You'll know the public interest is actually being considered — on the day broadband prices in the U.S. match those in Europe, and fall by 75%. In the meantime, Sprint (etc.) will charge the going rate, and LightSquared will take as big a cut of that as it can negotiate.

What this does give us, however, is a rather detailed look at how public policy gets decided in the Land of the Free. The big dinos (industry giants like Trimble and Deere) kill off the smaller ones by throwing money at their paid say-anything political retainers.

Us — we're the proto-primates, a few inches tall, eating leaves and picking at the droppings of the dinos for undigested protein.

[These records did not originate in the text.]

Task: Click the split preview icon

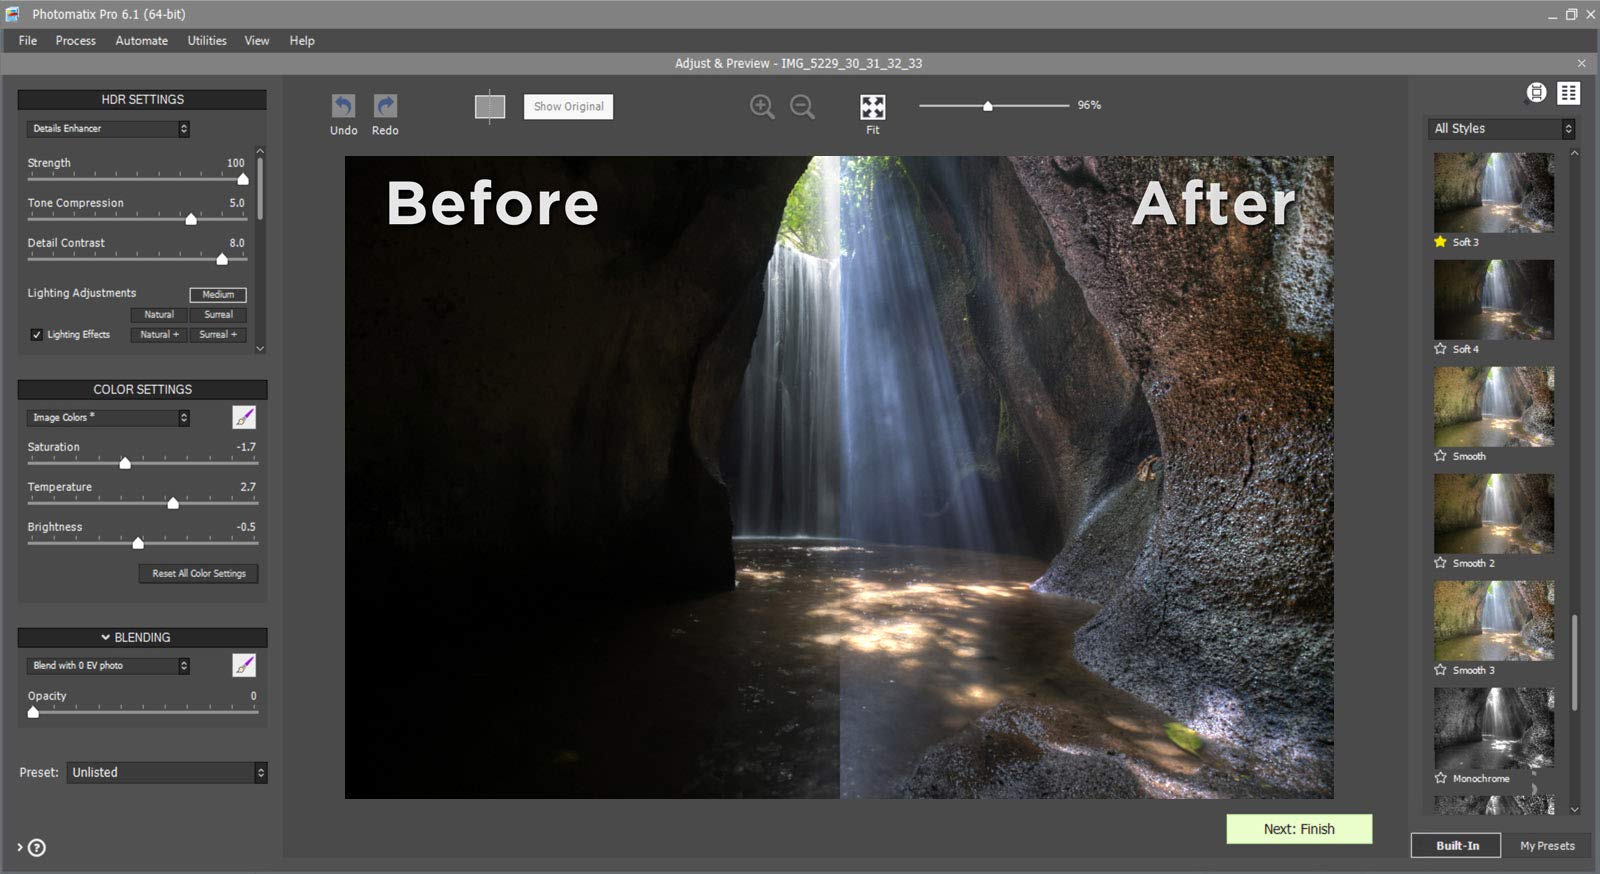Action: click(x=489, y=106)
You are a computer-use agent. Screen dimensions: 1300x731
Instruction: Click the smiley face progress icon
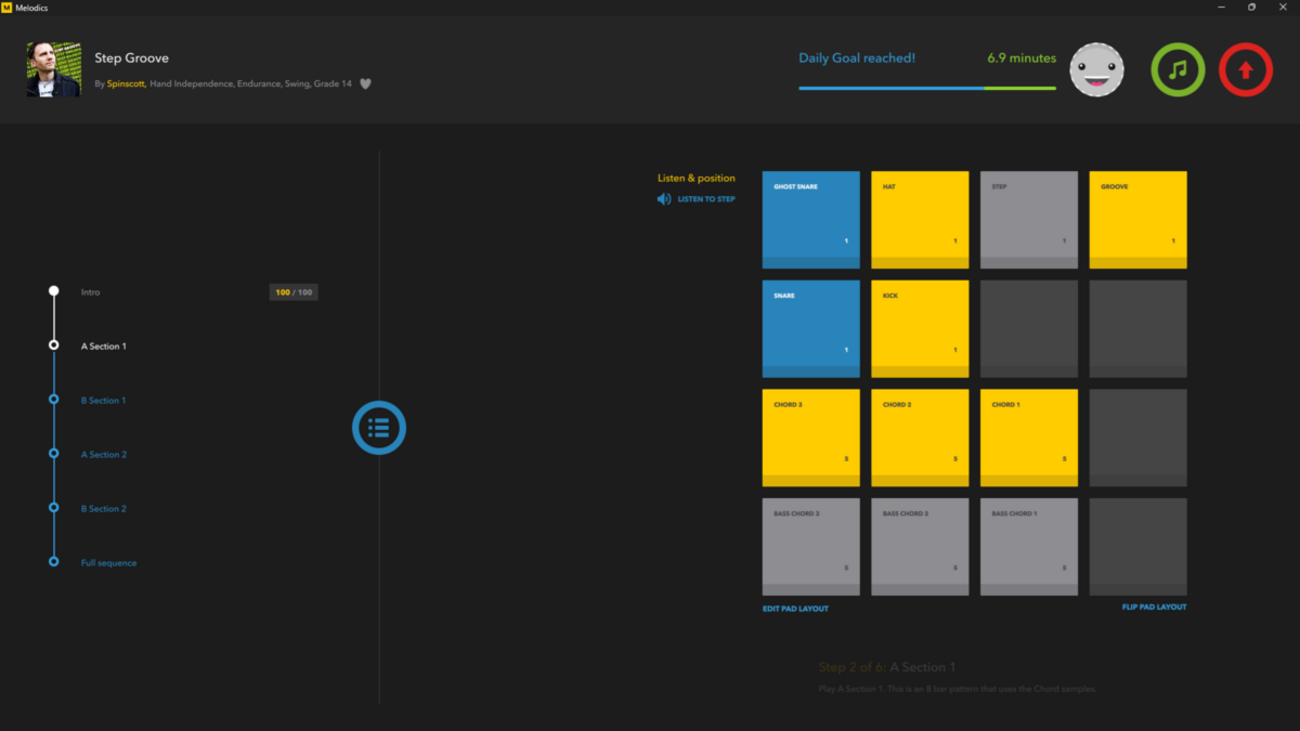1096,70
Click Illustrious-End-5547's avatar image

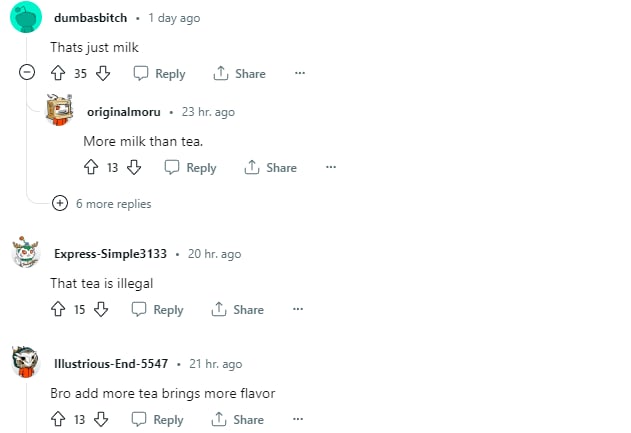click(x=26, y=362)
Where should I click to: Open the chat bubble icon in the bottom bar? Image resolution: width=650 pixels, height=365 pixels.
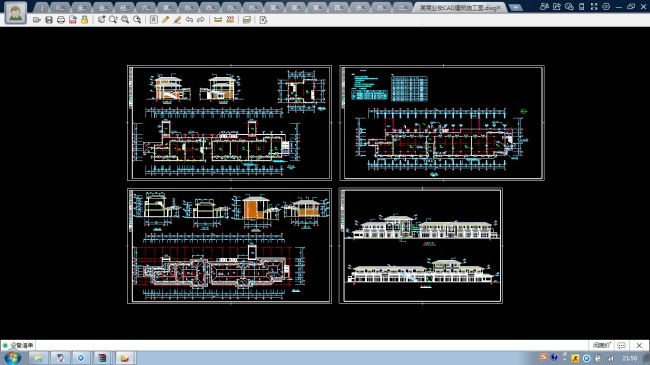[x=621, y=345]
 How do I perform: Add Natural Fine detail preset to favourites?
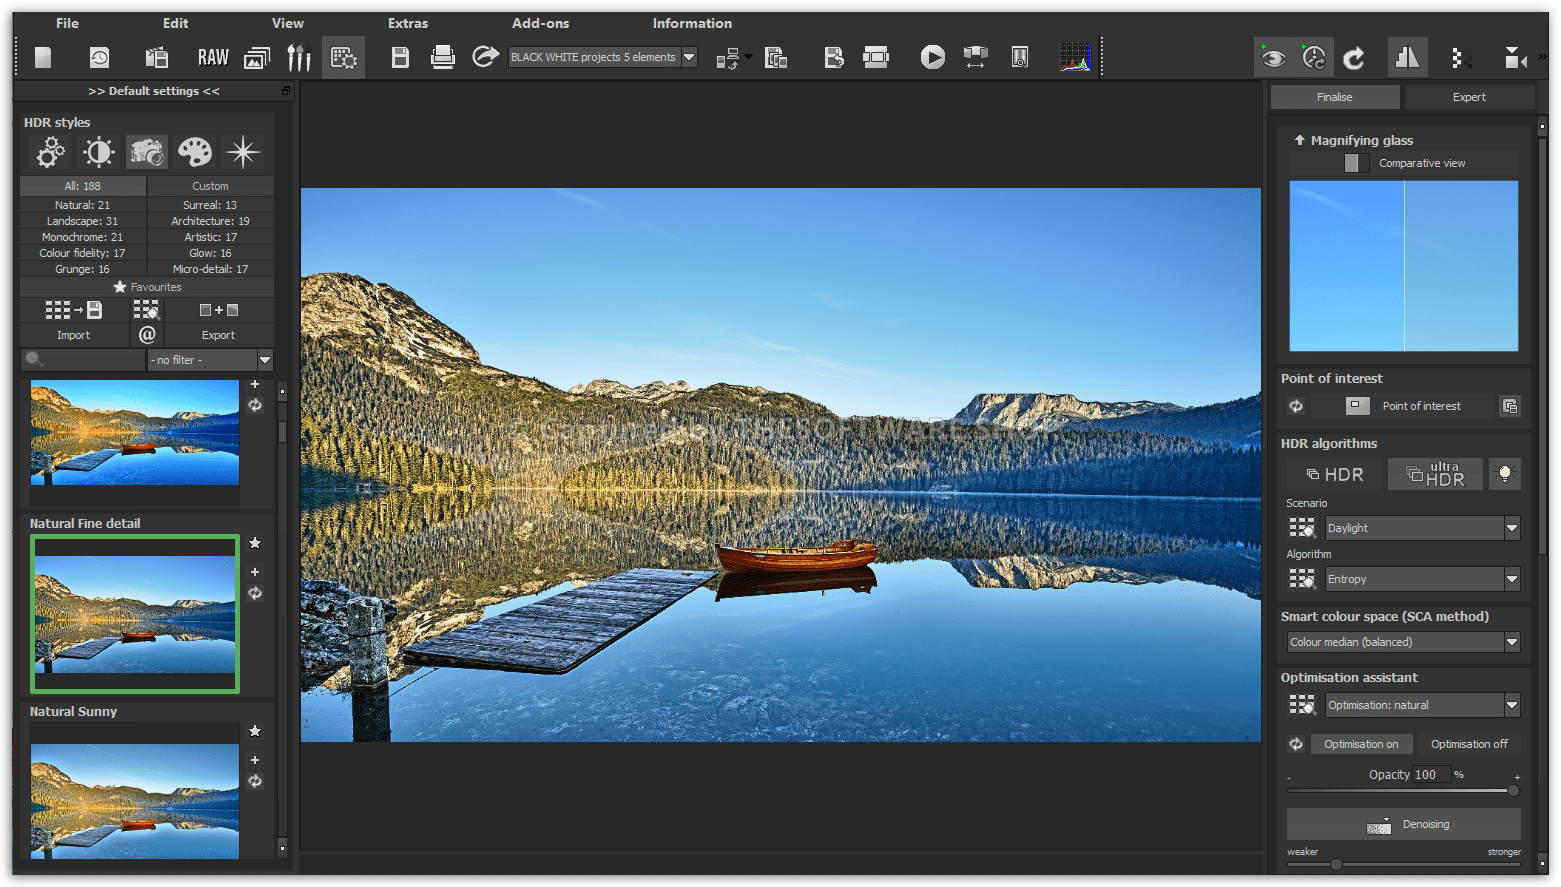[255, 543]
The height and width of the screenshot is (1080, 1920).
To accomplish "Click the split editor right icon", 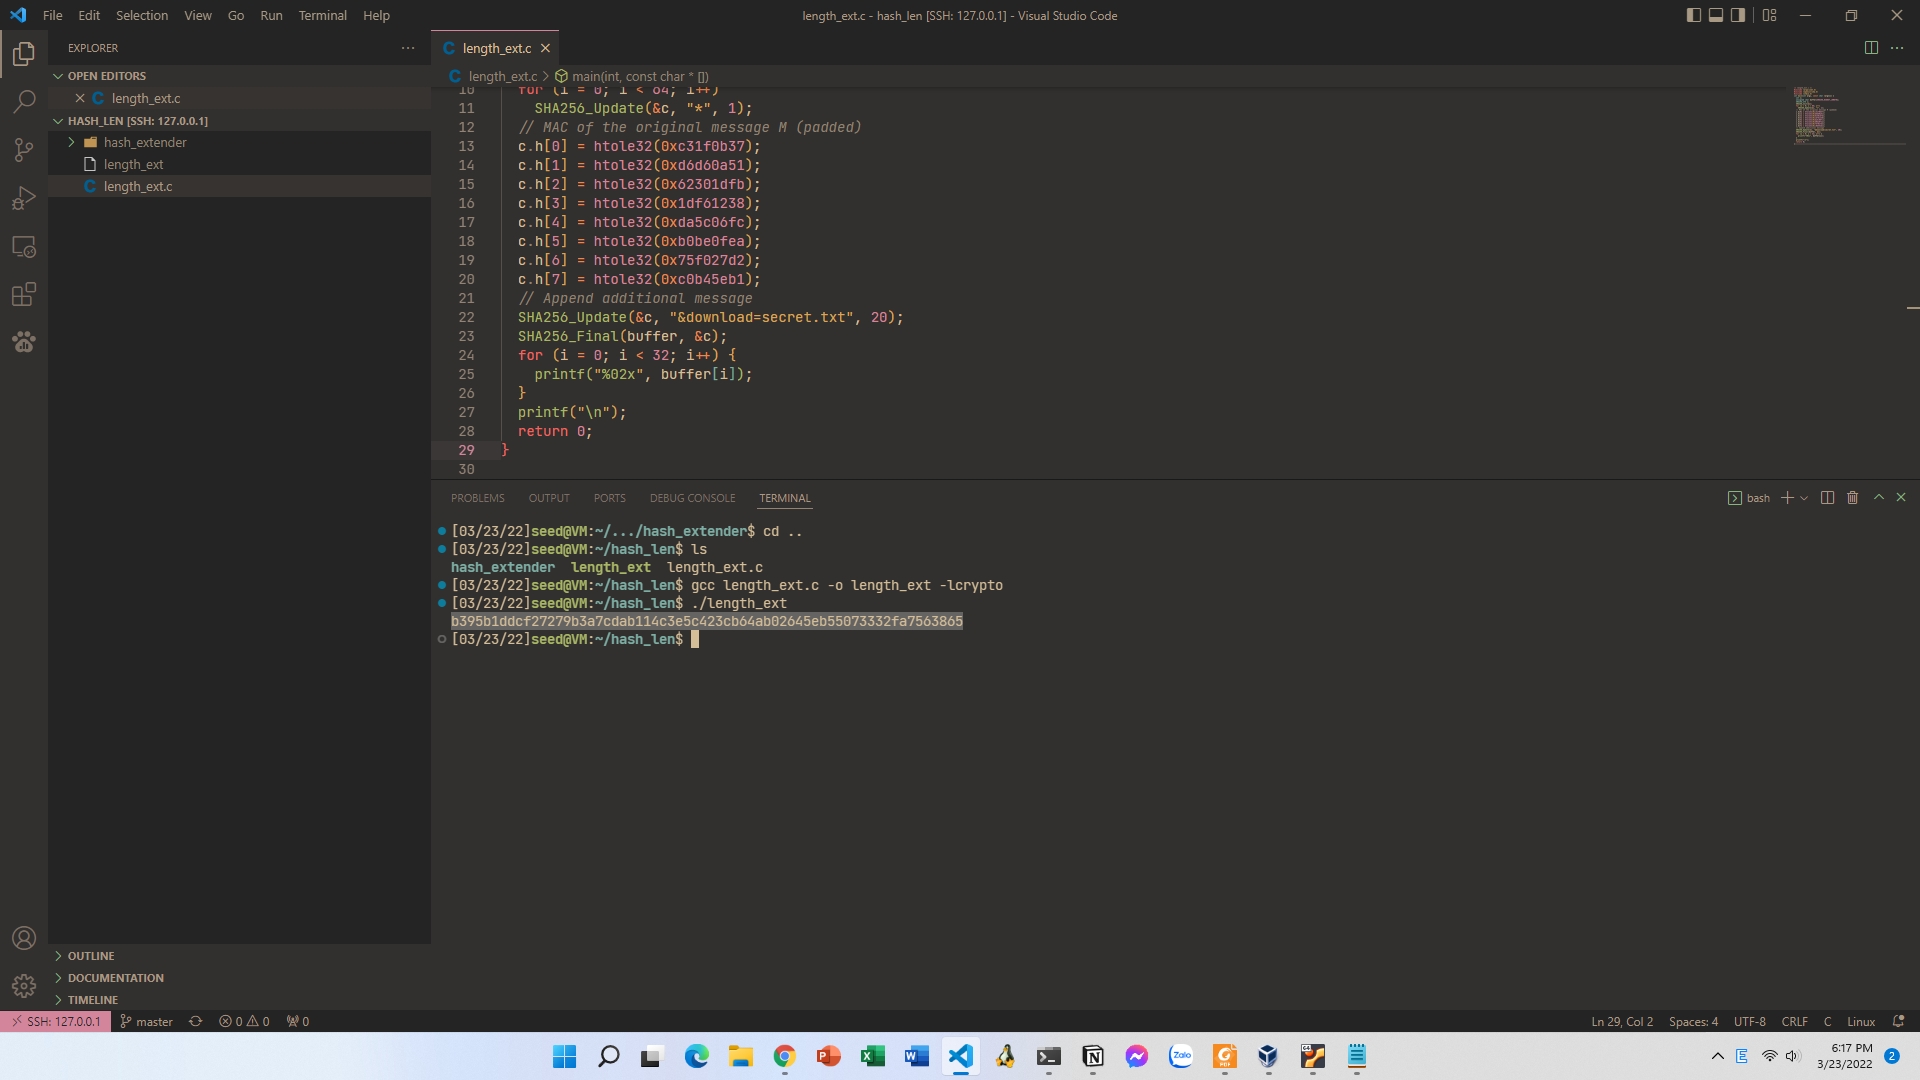I will click(x=1871, y=48).
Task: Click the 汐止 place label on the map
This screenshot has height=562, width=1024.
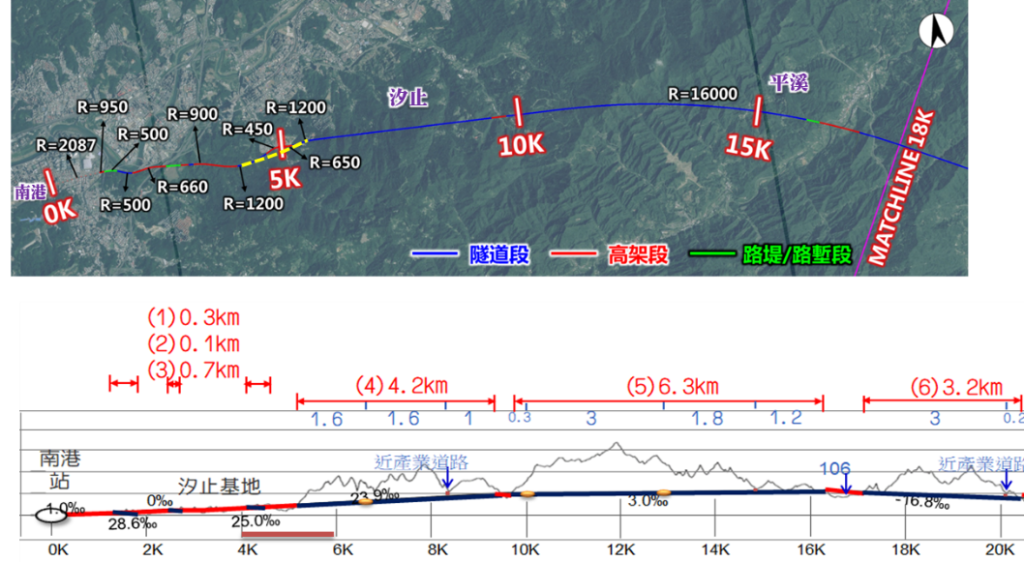Action: (x=408, y=97)
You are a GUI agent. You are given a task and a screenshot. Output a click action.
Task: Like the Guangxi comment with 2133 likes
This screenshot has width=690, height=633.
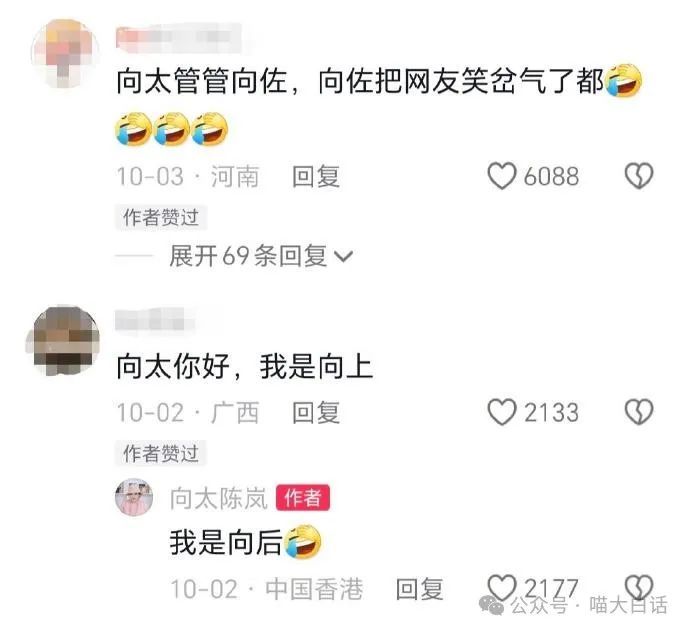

In the telecom industry, for most jobs all you have to do is buy John McCain, who ran the powerful Senate Commerce Committee:
Senator John McCain raised nearly $90,000 from broadcast and telecommunications companies in four instances shortly before or after he interceded on their behalf with federal regulators in 1998 and 1999, according to campaign records reviewed yesterday.

Aides released about 500 letters that McCain has written as chairman of the Senate Commerce Committee since 1997, and it appeared last night that only 15 involved contributors to his campaigns. McCain, who has built his presidential candidacy around denunciations of special-interest money in Washington, said yesterday that his only concern was to protect consumers.

But in several cases, according to federal campaign finance records that were matched against the letters, the correspondence to the Federal Communications Commission, which McCain's committee oversees, coincided with substantial fund-raising efforts by the companies that stood to benefit from his actions.

In one case, officials of BellSouth Corp. donated $16,750 to the Arizona senator at a fund-raiser on May 6, 1998. Four months later, McCain asked the FCC in a letter to give "serious consideration" to allowing BellSouth to enter the long-distance market.
BellSouth isn't the employee; John McCain is the employee, the paid retainer. There's much more at the link, and even more in the google. This is his business, folks, and he's good at it.

And that's telecom in the U.S.A. Bought from top to bottom, big dinos eating little ones, little dinos buying D protection from R hired guns, and vice versa.

When will this change? As soon as Americans actually want their country back. When will that be?